Do Speculators Create Social Wealth or Just Shift it Around?

The former, says Richard Posner, in this excerpt from his post:

There is also an echo of the traditional but erroneous suspicion of speculation as an activity that does not create social wealth but merely shifts it around. That is incorrect. Speculation aligns prices (whether commodity prices or the prices of companies) with values and so creates more accurate signals for production and investment. It is a vital economic service. That is not to say that speculators "deserve" higher incomes than ditch diggers. Desert doesn’t enter. Incomes are determined by supply and demand.

2 comments on “Do Speculators Create Social Wealth or Just Shift it Around?
  • So long as speculative instruments remain legitimate hedging tools of immediate price risk in the hands of actual dealers in that commodity, Posner theory holds. But often speculators mostly are financial punters that have no interest in the underlying asset, abuse the tools to take `naked’ positions (without any intention to take/give actual delivery of underlying asset) that results in irrational price discovery that is entirely unrelated to `value’-because the transactions are cash settled and they thrive on that arbitrage opportunity.

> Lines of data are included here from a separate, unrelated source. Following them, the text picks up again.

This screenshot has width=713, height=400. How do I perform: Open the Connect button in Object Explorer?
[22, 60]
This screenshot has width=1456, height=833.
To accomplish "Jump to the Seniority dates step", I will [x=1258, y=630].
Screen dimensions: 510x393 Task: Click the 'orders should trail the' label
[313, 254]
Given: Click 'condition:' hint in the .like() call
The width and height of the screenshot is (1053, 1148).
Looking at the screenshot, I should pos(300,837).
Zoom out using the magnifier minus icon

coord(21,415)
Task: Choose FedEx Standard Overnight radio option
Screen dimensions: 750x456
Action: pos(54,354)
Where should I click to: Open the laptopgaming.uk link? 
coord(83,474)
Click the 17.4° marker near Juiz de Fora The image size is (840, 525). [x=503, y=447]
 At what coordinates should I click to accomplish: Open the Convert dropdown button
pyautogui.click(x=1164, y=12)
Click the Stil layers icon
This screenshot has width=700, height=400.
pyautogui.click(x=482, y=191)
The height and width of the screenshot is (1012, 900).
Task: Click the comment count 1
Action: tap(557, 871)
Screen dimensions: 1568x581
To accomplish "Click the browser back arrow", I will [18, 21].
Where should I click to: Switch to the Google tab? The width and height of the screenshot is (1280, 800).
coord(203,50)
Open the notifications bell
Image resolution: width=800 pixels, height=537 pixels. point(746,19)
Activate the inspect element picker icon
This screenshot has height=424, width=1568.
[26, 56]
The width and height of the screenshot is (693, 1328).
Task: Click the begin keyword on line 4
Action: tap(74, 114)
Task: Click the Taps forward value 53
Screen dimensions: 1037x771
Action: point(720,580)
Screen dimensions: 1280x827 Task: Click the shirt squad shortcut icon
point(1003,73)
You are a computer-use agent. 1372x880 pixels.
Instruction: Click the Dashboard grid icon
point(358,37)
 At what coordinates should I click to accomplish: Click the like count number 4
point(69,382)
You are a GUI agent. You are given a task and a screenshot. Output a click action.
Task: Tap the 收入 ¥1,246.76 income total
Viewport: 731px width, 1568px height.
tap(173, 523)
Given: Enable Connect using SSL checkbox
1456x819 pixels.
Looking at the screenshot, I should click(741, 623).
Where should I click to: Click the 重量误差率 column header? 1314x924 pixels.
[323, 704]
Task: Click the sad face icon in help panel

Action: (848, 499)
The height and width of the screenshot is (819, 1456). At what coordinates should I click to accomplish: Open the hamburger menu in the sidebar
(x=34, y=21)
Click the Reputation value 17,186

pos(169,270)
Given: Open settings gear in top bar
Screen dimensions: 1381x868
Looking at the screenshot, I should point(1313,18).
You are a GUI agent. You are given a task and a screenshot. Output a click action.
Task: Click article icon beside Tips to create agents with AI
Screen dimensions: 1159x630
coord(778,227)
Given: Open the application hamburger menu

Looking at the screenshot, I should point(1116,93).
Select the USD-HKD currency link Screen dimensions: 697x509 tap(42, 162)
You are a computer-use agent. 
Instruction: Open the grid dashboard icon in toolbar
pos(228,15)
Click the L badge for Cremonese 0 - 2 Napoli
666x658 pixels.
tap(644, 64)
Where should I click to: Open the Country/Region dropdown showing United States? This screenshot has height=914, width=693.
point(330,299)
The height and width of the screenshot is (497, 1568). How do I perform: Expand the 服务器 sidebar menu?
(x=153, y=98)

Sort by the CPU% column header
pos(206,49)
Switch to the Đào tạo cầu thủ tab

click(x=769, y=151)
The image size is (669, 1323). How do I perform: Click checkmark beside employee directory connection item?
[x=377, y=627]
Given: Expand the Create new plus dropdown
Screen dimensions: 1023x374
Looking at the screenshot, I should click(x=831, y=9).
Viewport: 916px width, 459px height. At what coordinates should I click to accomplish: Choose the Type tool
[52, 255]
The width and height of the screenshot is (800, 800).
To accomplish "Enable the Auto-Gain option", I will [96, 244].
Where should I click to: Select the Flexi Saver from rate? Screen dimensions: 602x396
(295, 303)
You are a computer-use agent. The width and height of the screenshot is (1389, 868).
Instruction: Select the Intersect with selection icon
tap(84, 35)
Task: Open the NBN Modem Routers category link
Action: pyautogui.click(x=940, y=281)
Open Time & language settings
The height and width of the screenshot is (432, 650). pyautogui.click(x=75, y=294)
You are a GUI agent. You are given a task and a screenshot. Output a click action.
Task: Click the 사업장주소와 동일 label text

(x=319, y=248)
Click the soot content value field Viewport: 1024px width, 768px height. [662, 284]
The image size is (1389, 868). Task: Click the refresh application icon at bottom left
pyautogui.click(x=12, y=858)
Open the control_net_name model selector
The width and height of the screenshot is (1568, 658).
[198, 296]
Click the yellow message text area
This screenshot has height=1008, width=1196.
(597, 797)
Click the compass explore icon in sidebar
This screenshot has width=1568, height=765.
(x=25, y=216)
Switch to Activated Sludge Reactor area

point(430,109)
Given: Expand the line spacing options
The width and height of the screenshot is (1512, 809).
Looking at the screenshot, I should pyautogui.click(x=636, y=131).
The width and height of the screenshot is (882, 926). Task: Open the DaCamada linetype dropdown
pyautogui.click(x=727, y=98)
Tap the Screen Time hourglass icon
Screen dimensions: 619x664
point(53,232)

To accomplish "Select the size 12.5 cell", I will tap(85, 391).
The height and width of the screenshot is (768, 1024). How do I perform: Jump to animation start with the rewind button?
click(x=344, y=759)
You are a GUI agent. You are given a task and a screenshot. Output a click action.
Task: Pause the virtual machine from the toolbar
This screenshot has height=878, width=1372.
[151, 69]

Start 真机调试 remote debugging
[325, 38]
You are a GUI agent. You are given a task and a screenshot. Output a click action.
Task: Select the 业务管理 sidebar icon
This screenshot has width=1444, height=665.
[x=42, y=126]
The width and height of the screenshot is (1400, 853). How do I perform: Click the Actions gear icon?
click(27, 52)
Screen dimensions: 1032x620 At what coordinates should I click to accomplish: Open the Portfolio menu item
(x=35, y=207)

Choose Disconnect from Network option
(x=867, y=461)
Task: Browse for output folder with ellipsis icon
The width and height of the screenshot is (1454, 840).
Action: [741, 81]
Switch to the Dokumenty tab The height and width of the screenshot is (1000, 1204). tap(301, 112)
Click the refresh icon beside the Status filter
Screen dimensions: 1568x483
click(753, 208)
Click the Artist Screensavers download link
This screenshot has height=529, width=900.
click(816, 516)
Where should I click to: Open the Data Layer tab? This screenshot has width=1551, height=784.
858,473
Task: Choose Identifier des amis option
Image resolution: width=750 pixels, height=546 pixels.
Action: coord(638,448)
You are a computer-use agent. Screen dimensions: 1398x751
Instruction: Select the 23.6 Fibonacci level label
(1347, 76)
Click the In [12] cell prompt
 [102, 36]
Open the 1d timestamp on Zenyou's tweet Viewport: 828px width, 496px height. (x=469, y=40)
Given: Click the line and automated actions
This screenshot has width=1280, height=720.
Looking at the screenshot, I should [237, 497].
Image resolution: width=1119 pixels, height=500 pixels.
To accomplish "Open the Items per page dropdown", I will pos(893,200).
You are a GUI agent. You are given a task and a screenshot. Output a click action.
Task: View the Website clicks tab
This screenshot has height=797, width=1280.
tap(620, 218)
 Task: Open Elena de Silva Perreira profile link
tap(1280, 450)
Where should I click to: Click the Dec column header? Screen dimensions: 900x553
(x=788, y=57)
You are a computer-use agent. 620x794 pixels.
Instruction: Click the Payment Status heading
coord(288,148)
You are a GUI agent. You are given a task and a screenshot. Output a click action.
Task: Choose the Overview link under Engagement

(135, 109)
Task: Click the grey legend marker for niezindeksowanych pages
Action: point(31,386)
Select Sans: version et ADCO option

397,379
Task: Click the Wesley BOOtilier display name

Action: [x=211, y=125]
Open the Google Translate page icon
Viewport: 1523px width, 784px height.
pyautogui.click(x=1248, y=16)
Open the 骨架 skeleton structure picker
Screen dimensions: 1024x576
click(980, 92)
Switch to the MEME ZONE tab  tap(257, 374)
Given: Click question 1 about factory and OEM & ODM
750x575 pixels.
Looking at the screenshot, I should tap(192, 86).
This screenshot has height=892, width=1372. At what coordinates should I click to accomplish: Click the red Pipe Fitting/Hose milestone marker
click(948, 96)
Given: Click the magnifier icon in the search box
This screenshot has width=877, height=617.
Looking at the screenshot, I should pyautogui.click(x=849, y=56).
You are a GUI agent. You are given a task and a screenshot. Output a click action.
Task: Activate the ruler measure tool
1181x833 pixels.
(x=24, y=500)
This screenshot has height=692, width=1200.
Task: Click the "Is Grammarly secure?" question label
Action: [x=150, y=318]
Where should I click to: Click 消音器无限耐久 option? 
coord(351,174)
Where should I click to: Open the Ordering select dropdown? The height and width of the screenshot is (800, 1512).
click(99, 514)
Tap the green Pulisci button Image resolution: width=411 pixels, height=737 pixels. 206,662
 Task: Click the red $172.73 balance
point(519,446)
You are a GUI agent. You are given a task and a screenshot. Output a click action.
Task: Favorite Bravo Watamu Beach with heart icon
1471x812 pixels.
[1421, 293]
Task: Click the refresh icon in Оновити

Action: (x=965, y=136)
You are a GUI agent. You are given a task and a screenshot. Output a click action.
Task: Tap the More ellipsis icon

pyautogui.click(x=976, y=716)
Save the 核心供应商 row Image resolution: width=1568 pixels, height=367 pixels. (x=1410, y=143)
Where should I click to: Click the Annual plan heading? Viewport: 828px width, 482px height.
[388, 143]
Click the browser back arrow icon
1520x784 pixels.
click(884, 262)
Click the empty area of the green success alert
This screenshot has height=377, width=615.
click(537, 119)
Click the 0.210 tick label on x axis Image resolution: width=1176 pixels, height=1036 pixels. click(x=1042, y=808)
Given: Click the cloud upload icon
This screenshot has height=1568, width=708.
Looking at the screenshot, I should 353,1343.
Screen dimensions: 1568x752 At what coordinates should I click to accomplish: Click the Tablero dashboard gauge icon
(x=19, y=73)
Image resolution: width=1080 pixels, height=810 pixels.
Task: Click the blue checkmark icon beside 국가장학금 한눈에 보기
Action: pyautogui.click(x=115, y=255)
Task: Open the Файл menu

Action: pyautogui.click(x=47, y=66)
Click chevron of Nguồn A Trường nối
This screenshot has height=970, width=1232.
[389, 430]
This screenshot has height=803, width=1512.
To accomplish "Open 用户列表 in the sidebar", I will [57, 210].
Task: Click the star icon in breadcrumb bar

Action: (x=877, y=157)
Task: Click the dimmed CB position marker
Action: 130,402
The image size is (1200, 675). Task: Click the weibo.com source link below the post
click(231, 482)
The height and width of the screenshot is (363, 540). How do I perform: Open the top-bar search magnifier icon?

    Take a random check of open interest on any commodity futures on a given day – they will add up to several times the day’s global production of that commodity. Now, if actual delivery is insisted upon maturity of that contract instead of cash settlement of the difference, how many speculators will want it? Definitely Goldman Sachs or Merryl Lynch will be confounded with a million barrels of oil (that they had bet on in futures market) if it lands up in front of their glasshouses!